If you’ve ever been into your own basement, you probably know that basements can be pretty spooky. They’re rarely-trafficked, dark, and damp, making them the perfect backdrop for a scary scene. Are you interested in watching a terrifying basement on screen? Consider these scariest basements in movies and TV, arranged from least spooky to most spooky.
The Exorcist
Even though this movie was one of the most horrifying of its time, the basement doesn’t necessarily factor into the terror. In this movie, the 12-year-old protagonist kicks things off with a Ouija board she finds in the basement.
Misery
This psychological thriller, based on a Stephen King novel, was revolutionary in the world of horror. Although the basement isn’t where most of the horror takes place, it still plays a key role in the main antagonist’s attempts to keep the protagonist from signaling for help.
A Quiet Place
In A Quiet Place, the main characters are on the run from noise-sensitive monsters. Although the relative insulation of a basement seems like the right place to hide a baby, a broken pipe causes it to flood and attracts these monsters.
Parasite
This 2019 South Korean movie won plenty of awards, including the first-ever Academy Award for Best Picture by a foreign language film. The Kim family, who is one of the main families in the movie, lives in a banjiha, which is a fallout bunker from the 1970s,
The Grudge
The Grudge may not have gotten rave reviews from critics, but it made more than 18 times its budget at the box office and it spawned plenty of horror tropes. There’s an extremely terrifying scene where one character enters the basement armed with only a flashlight.

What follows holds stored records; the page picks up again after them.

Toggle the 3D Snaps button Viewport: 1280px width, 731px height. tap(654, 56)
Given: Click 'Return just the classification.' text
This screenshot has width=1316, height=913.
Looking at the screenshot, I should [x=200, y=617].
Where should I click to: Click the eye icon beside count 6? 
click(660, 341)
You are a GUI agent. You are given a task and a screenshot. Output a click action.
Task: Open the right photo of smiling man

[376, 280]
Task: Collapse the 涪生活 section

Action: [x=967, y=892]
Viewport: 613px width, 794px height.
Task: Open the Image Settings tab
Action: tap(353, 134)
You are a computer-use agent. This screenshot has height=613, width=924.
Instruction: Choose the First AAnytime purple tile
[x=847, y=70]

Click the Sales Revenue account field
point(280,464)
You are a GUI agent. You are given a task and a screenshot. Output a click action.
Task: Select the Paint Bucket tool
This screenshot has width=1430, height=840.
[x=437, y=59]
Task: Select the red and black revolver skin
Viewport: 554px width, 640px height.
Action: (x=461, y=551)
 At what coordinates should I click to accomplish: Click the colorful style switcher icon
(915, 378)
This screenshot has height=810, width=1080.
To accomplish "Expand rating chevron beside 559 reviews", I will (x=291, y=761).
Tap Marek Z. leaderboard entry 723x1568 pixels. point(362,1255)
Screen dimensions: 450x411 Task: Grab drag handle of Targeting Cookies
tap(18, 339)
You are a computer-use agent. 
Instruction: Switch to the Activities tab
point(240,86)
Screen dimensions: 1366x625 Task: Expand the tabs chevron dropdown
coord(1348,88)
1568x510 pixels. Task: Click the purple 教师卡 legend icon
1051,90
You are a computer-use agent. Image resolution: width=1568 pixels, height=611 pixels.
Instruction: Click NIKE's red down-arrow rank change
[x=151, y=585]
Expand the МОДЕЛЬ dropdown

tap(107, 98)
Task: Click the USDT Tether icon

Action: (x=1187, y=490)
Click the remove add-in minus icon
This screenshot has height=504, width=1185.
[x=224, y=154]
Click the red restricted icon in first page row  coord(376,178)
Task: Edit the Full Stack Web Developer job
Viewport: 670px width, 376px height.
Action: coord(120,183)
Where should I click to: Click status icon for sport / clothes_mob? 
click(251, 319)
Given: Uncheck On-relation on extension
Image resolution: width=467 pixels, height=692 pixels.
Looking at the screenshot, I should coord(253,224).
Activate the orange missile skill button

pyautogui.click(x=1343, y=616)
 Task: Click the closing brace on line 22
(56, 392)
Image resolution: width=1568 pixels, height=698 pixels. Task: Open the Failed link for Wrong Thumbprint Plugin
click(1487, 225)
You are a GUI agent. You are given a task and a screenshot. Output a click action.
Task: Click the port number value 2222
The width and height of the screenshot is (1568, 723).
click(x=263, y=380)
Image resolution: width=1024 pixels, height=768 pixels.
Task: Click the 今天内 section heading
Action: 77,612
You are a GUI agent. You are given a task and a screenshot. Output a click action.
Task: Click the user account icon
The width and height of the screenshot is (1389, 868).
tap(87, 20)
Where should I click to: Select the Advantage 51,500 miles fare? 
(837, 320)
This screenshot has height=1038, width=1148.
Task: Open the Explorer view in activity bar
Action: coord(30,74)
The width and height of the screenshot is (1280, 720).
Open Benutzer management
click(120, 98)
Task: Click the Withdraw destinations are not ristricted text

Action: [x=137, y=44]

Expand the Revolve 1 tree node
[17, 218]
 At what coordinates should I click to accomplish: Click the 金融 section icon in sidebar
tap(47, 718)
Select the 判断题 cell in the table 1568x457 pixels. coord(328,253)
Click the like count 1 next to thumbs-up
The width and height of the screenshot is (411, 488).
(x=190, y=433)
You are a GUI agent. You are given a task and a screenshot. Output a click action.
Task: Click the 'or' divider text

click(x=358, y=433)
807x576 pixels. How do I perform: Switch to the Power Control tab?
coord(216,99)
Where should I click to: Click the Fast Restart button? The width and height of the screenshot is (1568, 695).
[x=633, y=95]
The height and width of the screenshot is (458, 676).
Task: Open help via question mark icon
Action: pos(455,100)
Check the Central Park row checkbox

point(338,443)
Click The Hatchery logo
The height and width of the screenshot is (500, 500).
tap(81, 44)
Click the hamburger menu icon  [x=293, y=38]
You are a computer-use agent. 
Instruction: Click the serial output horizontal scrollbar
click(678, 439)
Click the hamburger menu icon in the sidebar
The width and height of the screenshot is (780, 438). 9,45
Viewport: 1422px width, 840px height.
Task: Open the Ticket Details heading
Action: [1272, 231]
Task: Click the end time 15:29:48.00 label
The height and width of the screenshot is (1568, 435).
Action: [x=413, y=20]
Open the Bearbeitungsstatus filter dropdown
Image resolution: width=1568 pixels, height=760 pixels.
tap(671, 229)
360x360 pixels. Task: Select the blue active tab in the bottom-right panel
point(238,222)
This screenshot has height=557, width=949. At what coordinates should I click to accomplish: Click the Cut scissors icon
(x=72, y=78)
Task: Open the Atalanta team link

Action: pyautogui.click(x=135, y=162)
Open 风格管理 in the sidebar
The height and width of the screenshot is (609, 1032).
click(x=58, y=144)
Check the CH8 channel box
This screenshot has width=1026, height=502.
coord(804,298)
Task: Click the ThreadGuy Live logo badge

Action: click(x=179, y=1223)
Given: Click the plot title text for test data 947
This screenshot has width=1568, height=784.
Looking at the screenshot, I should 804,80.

The Rocky Horror Picture Show
Sure, The Rocky Horror Picture Show is more of a camp, tongue-in-cheek almost-satire than an actual horror movie, but that doesn’t stop it from having some pretty spooky scenes. The Medusa Transducer, which can turn people to stone, is kept in the basement of a British castle.
The Evil Dead
This supernatural slasher film is one of the most well-known of the genre, and it’s gained a substantial cult following over the years. The Deadites in the movie live underneath the home in its fruit cellar-slash-basement.
Stranger Things
The main emphasis of Stranger Things isn’t on the horror of the series, but rather the drama between characters. That doesn’t mean there aren’t any scary moments, however. The basement gets to play a key role; one character calls another from a pillow fort in the basement every night.
The Amityville Horror
The Amityville Horror is a movie based on a book that’s purportedly based on a true experience. The home’s basement, including its small hidden room, is the backdrop for some pretty terrifying scenes in the movie.
A Nightmare On Elm Street
In A Nightmare on Elm Street, Freddy chases his victims through the dream world and the real world. In the dream world, Freddy’s boiler room offers a substantial amount of horror — it’s called the Nightmare Factory because of its association with torture and murder.
Psycho
In many ways, Psycho changed the way movies approach horror. One of the most horrifying scenes in the whole movie is the scene in the basement, where the protagonist enters only to find Norman Bates’ mother as a mummified corpse.
The Evil
This classic horror movie from 1978 crafts a story of a movie built over a sulfur pit in New Mexico. However, these “sulfur pits” are more than they seem; it turns out that the basement ends up being a portal to Hell.
Get Out
The classic design of the home in Get Out works against your expectations, making you think that there won’t be any terrifying scenes. In fact, in one horrifying basement moment, the main character undergoes hypnotism and goes to the Sunken Place.
The Silence of the Lambs
Of all these movies, The Silence of the Lambs likely has the scariest basement. That’s because the basement functions as a prison for Buffalo Bill, the story’s serial killer, where he starves women before killing and skinning them.